The good thing about this thought is of course that you can make re-usable and none specific CSS, that you can quickly copy the slideshow.less from a pirate website, into a star wars website and it will work just right away! Because there are no dependies for the .slideshow class ANYWHERE else than the slideshow.less

Now I have only skimmed the surface of the subject that is BEM, OOCSS, SMACSS. But if you do not declare that kind of thought pattern (and file pattern) from the start every time you create a new project, your CSS is always going to be convoluted and unusable in other projects.

Pros:

Easy cut 25% of your development time after +10 projects, with resuable object oriented CSS code.

CSS will be more steamlined AND everyone will code HTML and CSS the same way.

No inheritence problems and convoluted !important hell pains

. Cons:

It again takes a massive effort on the developers part to learn a new thought pattern for their coding BUT again! it's not different from when we did table layouts.

If we stay in our old ways of doing HTML and CSS we are NEVER going to move forward, we will always think "Ohh this is good enough as it is! Let's not change if it ain't broke".

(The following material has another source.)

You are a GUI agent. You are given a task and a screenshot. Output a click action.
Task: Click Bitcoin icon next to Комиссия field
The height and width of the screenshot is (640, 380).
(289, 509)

Might not be broken, but why not make it better?

SOURCES: http://smacss.com/ http://coding.smashingmagazine.com/2011/12/12/an-introduction-to-object-oriented-css-oocss/ http://vimeo.com/44773888 http://vimeo.com/55021877

DKvistgaard commented 10 years ago

These are good patterns. I agree. This however not the idea of this template.

This template is served as an completely empty, skeleton template, ready to be turned in everything direction you might want to take it to that serves best for each project. For some projects it makes good sense to use one of these patterns, but for others it doesn't.

BEM, OOCSS and SMACSS is not just about splitting your LESS or SASS files up into multiple. You can use these structures in basic CSS as well. These patterns are all in code and not in the file structure. By giving your elements meaningful classes depending on what the element is used as, and name the child-elements accordingly (like .widget with the child header-element called .widget-header). This does make everything more reusable. I agree.

However this is an empty template. Completely empty. So you can take this skeleton template and use your BEM, OOCSS or SMACSS approach in it. You can use it however you like to.